━━━ Given information
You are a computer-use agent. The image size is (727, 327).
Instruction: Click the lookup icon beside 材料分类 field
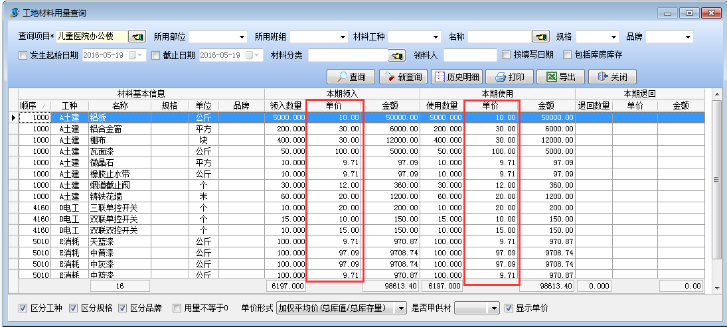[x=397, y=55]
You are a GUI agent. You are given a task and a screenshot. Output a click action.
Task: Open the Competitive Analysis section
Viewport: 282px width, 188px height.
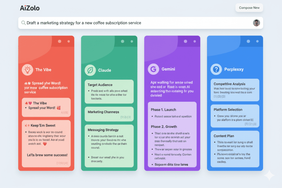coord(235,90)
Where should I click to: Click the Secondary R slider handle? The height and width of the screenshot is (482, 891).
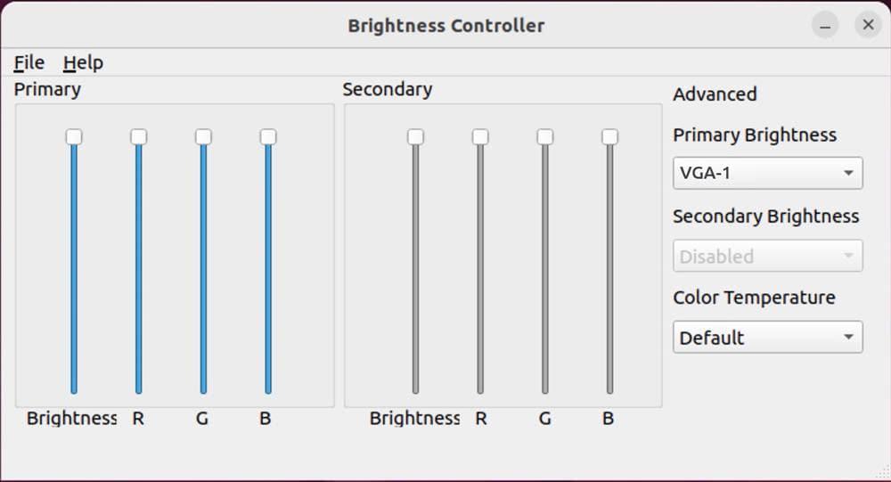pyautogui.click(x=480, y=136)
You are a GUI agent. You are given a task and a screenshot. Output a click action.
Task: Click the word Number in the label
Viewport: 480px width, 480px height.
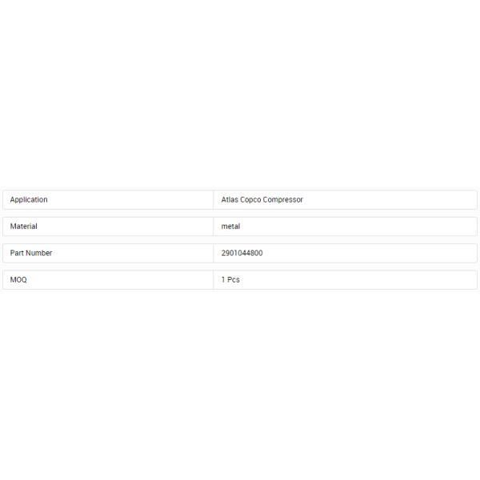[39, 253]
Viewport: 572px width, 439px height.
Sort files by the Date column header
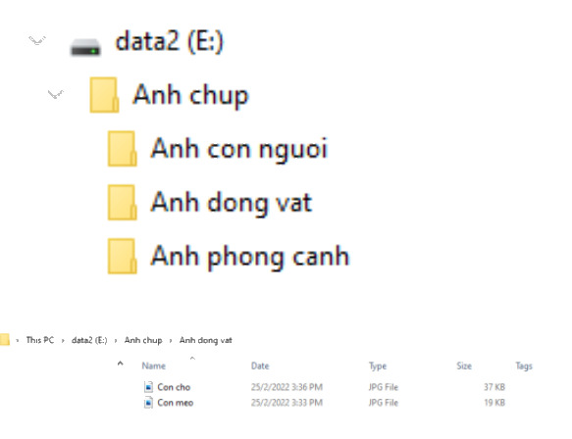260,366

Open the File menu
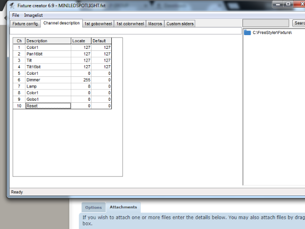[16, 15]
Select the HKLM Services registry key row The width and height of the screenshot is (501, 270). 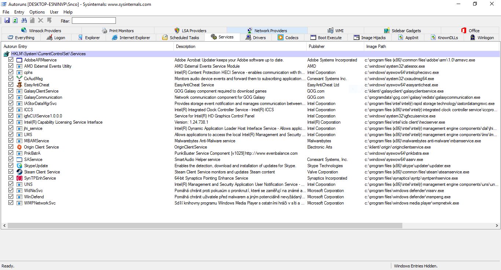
━━━━━━
Work item. All lines from the one holding "Viewport: 480px width, 480px height." through the last line of the entries, and nothing else, are to be output exactly; leave out the pictures.

Answer to this task.
Viewport: 480px width, 480px height.
[39, 253]
Viewport: 572px width, 439px height.
Sort files by the Date column header
260,366

Open the File menu
[16, 15]
Select the HKLM Services registry key row The width and height of the screenshot is (501, 270). 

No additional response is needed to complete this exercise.